-- Start Passage --

# Herding and Migrating Tarantulas?



## CreepyCrawly (Jul 22, 2005)

Okay, this sounds very silly to me, but perhaps this is a phenominon that I have yet to hear of, or perhaps it is an urban tarantula myth (as I suspect).

People at work were asking me about my tarantulas, and asked if I housed them together, and I said no that pretty much all of mine would most likely kill each other if housed together.  Then a coworker said that I was being silly and that tarantulas live together and swarm together to migrate across the roads in Texas, and live in herds.  She says she's seen this with her own eyes.  I just started laughing, but then our manager walked up and said she'd seen the same thing - are they both lying about having seen this happen?  Or do tarantulas indeed swarm together to migrate in Texas?  

Please forgive me for being gullible...


----------



## Scott C. (Jul 22, 2005)

Maybe your co-workers are just mistaking a lot of T's crossing the street  at the same time with a herd. I don't live in Texas though....


----------



## nightbreed (Jul 22, 2005)

Probably seen lots of mature males taking the long walk in search of females


----------



## SPIDERBYTE (Jul 22, 2005)

You might see something like that if it's wandering male season, or late in the evening as temps cool down, they tend to hang out near the still warm asphalt road surface. Which can also mean 8-legged roadkill too   

I read a story in the net of how one vehicle's tire treads were just packed with squished T legs! -eeeww! 
I believe it was in Texas/new mexico area.


----------



## Arlius (Jul 22, 2005)

The important thing is it is the same species, not a whole bunch of different ones. They are heading in the same direction, but thats where the 'choice' to 'herd' ends, its not for protection or anything like most migratory animals.


----------



## arachnoguy (Jul 22, 2005)

its the boys taking a walk looking for somebody to mate with. we used to have that here in parts of CA kinda crazy especially when you are witnessing it while driving over them.  :8o


----------



## CreepyCrawly (Jul 22, 2005)

Well, the one co-worker that started with it said that she'd seen hundreds crossing at the same time... so I'm not inclined to think that she was mistaking a few wandering males for this "herd" of tarantulas...  but perhaps they had seen this years ago and are imagining something more impressive?


----------



## ta2edpop (Jul 22, 2005)

My wife used to live south of S.A., Texas and said the same thing. However it was right before a big rain or right after. They don't live in herds that way, just take off like that. I would figure the bulk being males. I haven't seen it yet.


----------



## prodgers69 (Jul 22, 2005)

I have seen about 8- 10 tarantulas crossing the road when I was in New Mexico a couple of years ago, this was before I got into T's so didn't take much notice and just drove round them went on my way.


----------



## CreepyCrawly (Jul 24, 2005)

-- End Passage --

**Set tasks:**
1. Answer these questions about the tarantula thread.
(a) How many tarantulas did prodgers69 see crossing the road, and in which state?
(b) According to ta2edpop, when did his wife see the tarantulas on the move?
(c) Why does SPIDERBYTE say tarantulas hang out near the road late in the evening?
2. In the tarantula thread, change the part that opens with "## Arlius (Jul" and closes with "arachnoguy (Jul 22, 2005)" so that "protection" becomes "safety".
Use only the tarantula thread to answer.

-- Start Data excerpt --

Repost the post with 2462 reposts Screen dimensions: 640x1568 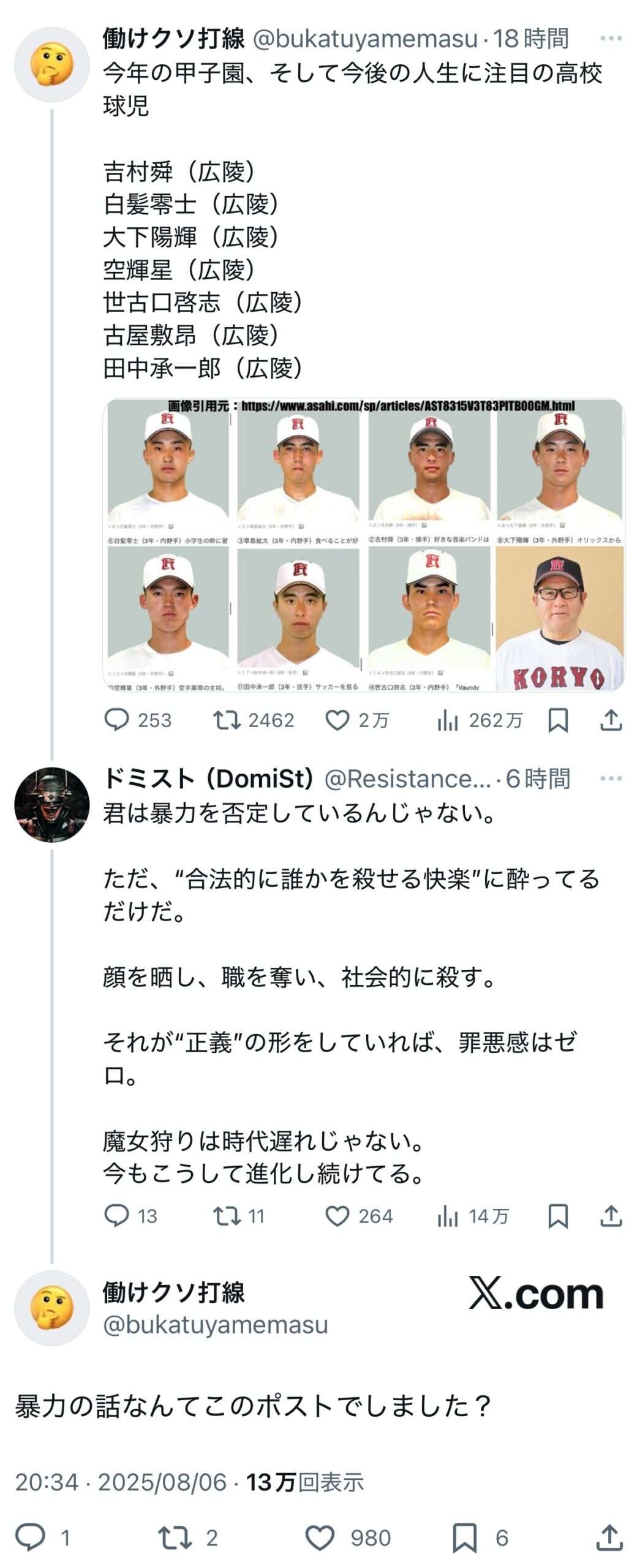[x=227, y=720]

-- End Data excerpt --

**Solved problems:**
1.
(a) About 8 to 10, in New Mexico.
(b) Right before or right after a big rain.
(c) As temperatures cool down, they stay near the still-warm asphalt road surface.

2.
## Arlius (Jul 22, 2005)

The important thing is it is the same species, not a whole bunch of different ones. They are heading in the same direction, but thats where the 'choice' to 'herd' ends, its not for safety or anything like most migratory animals.


----------



## arachnoguy (Jul 22, 2005)